### THE PROBLEM
Please print the lines below verbatim, omitting the pictures.

### ROWS
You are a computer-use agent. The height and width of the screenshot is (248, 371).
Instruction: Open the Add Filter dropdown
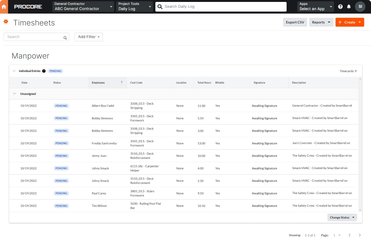pyautogui.click(x=89, y=37)
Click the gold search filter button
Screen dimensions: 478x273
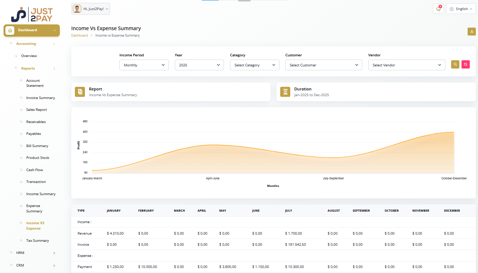pyautogui.click(x=455, y=65)
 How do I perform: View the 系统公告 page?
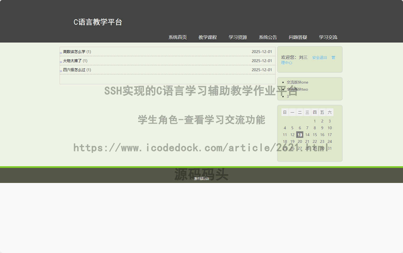click(x=268, y=37)
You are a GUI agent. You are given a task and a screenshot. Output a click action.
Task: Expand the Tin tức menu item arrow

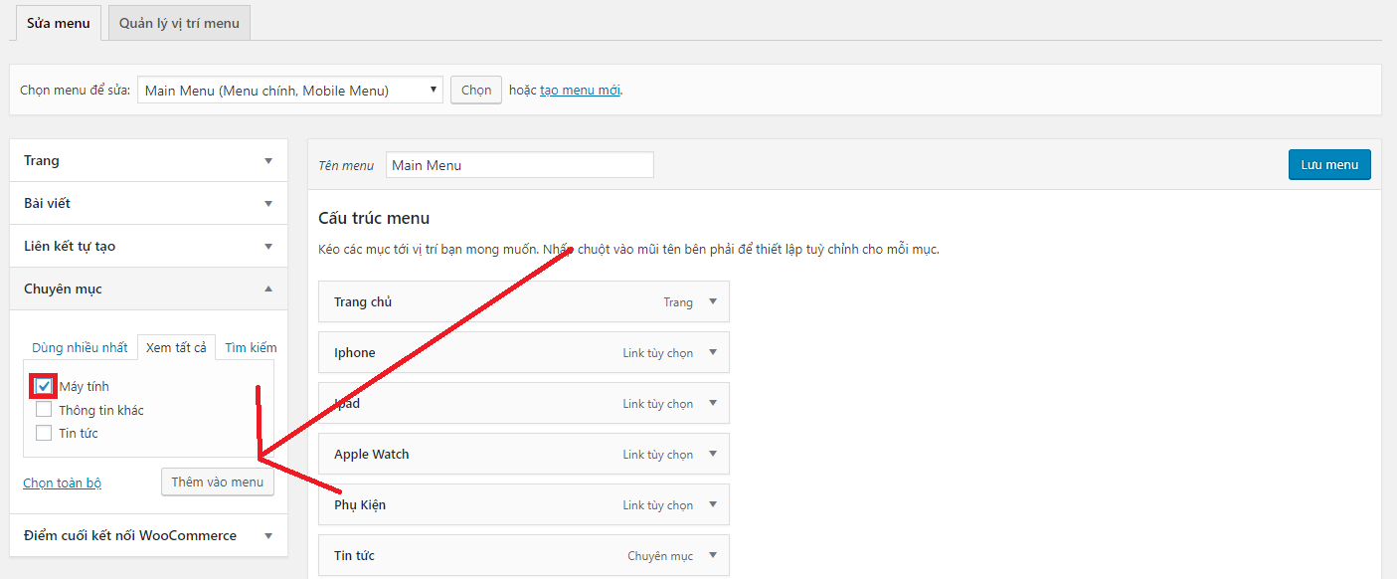click(712, 555)
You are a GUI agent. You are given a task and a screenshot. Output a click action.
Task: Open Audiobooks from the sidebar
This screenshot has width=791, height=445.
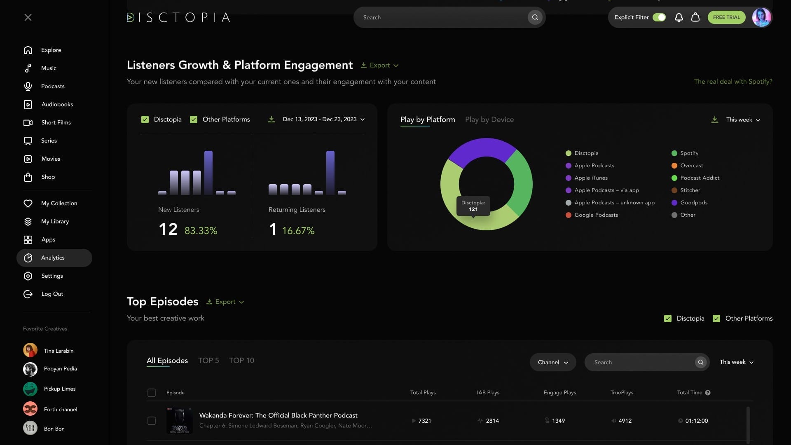click(x=57, y=104)
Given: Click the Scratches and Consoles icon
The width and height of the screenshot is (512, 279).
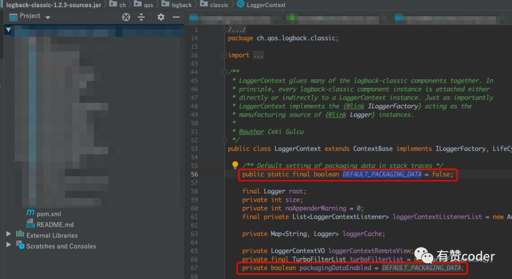Looking at the screenshot, I should (x=20, y=245).
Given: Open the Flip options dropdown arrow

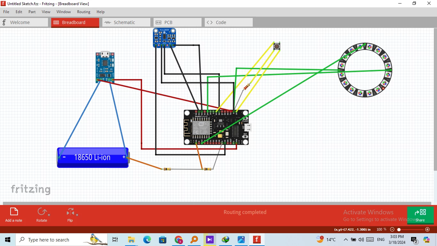Looking at the screenshot, I should [77, 215].
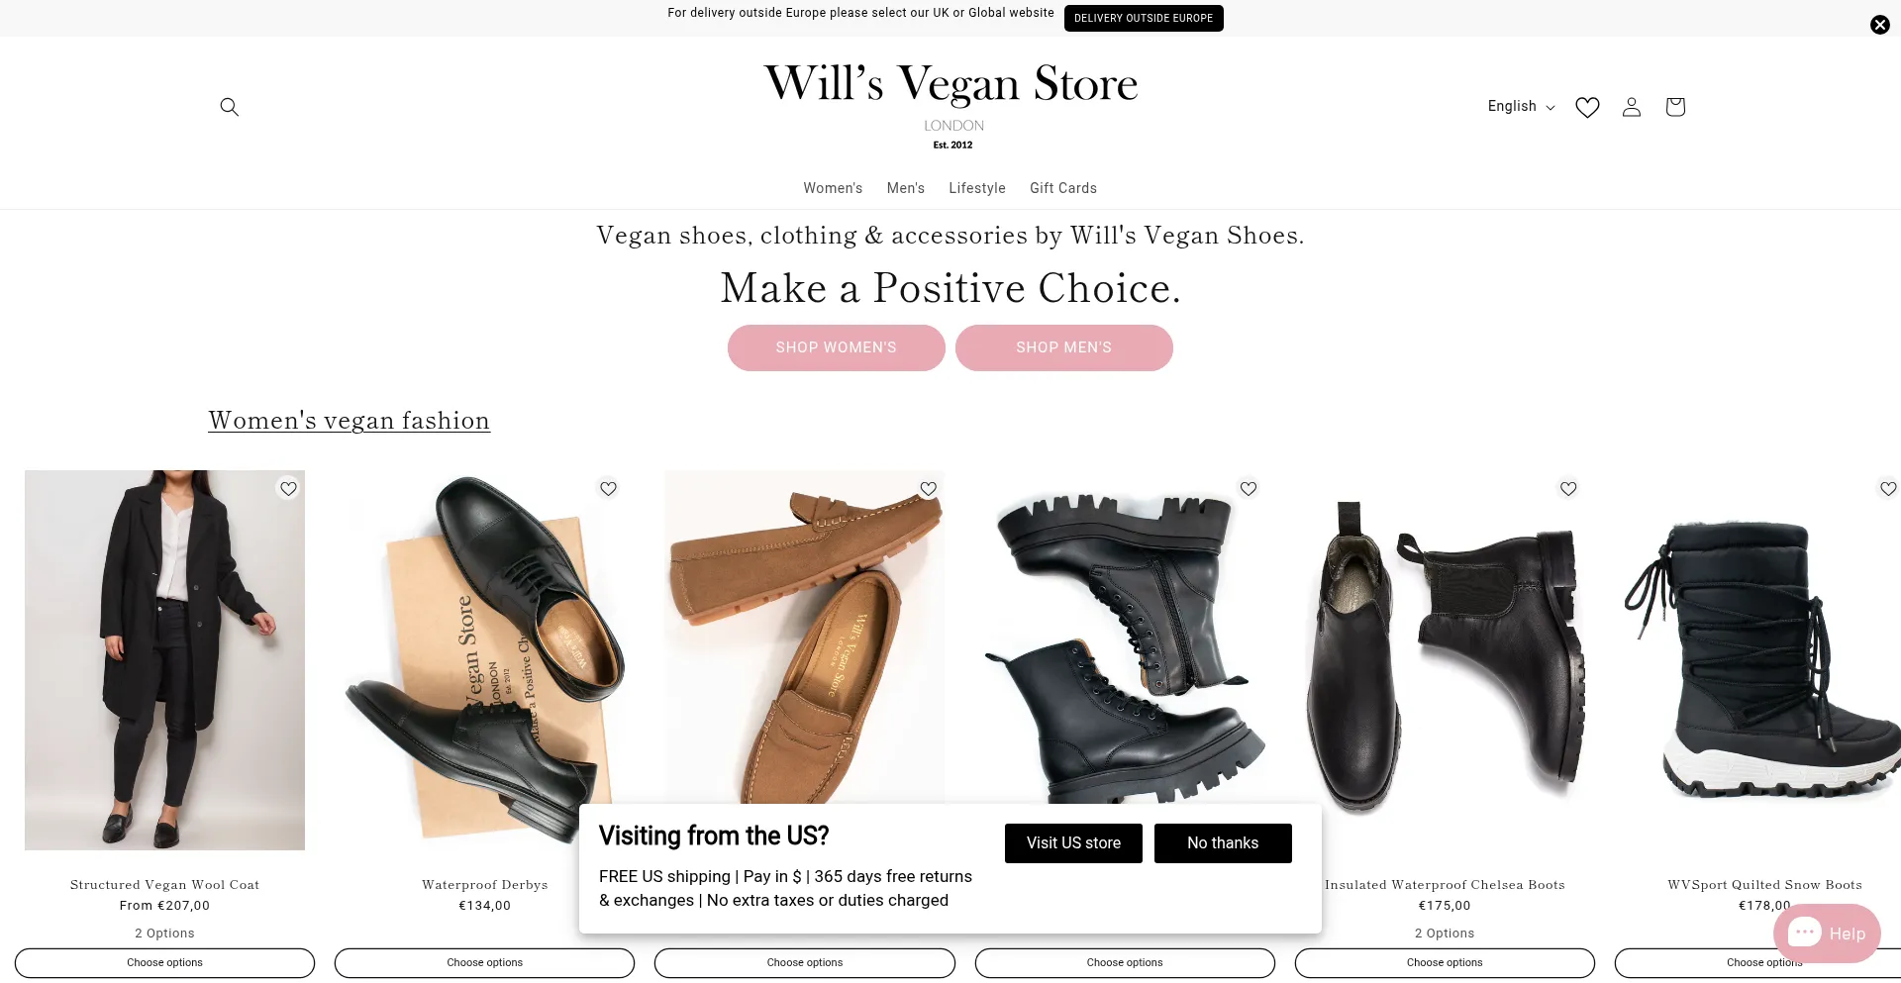Close the delivery announcement banner
1901x983 pixels.
1879,25
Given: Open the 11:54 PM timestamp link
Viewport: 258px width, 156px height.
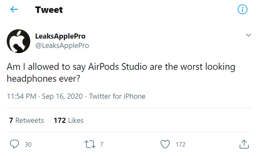Looking at the screenshot, I should coord(22,96).
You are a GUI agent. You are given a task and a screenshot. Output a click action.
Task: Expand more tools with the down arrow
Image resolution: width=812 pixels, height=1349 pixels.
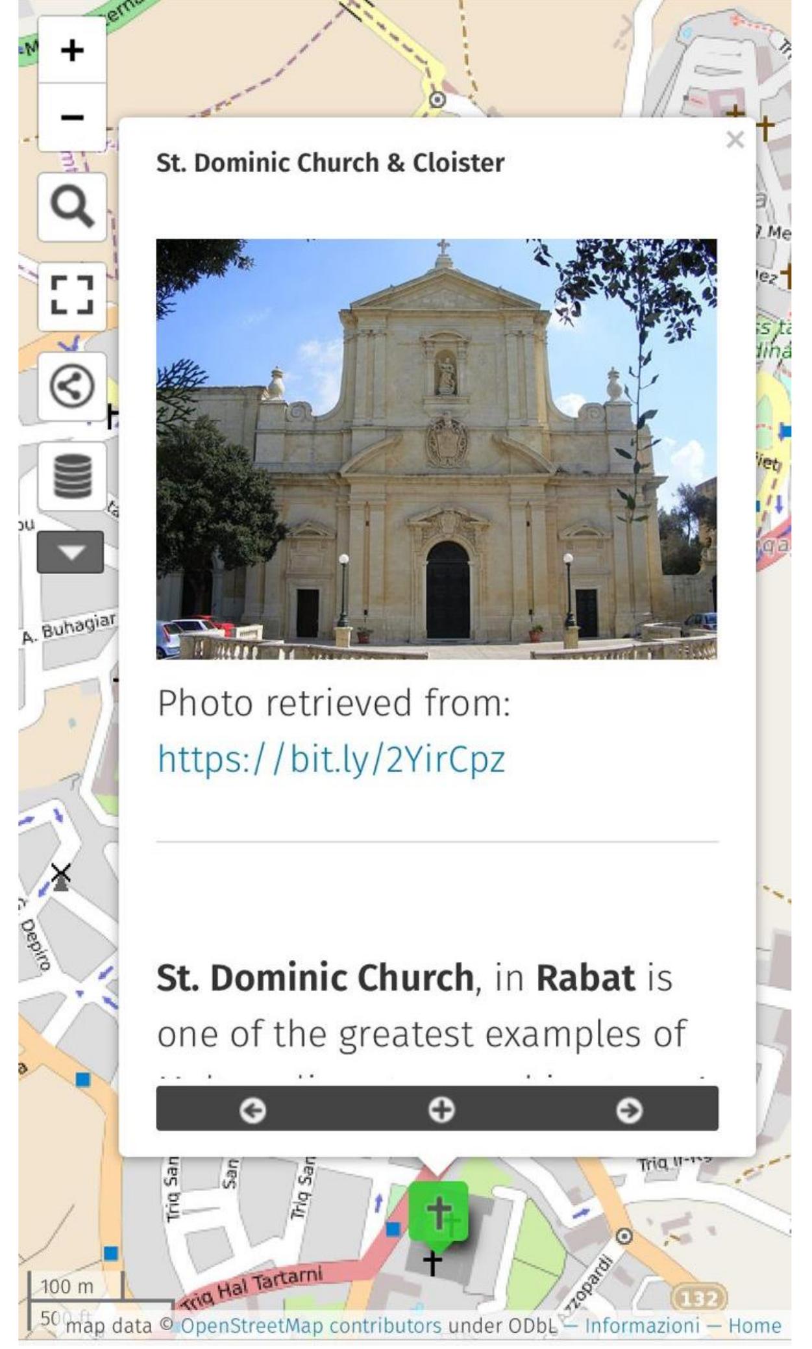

### SOLUTION TO THE PROBLEM
You are a computer-use agent. The height and width of the screenshot is (248, 371).
Instruction: Open the Add Filter dropdown
pyautogui.click(x=89, y=37)
Click the gold search filter button
Screen dimensions: 478x273
pyautogui.click(x=455, y=65)
 How do I perform: View the 系统公告 page?
click(x=268, y=37)
You are a GUI agent. You are given a task and a screenshot. Output a click action.
Task: Expand the Tin tức menu item arrow

click(712, 555)
You are a GUI agent. You are given a task and a screenshot. Output a click action.
Task: Open Audiobooks from the sidebar
This screenshot has width=791, height=445.
click(x=57, y=104)
Given: Click the Scratches and Consoles icon
The width and height of the screenshot is (512, 279).
Looking at the screenshot, I should (x=20, y=245).
Given: Open the Flip options dropdown arrow

Looking at the screenshot, I should [77, 215].
Close the delivery announcement banner
1901x983 pixels.
1879,25
Given: Open the 11:54 PM timestamp link
Viewport: 258px width, 156px height.
Looking at the screenshot, I should coord(22,96).
You are a GUI agent. You are given a task and a screenshot. Output a click action.
Task: Expand more tools with the down arrow
Image resolution: width=812 pixels, height=1349 pixels.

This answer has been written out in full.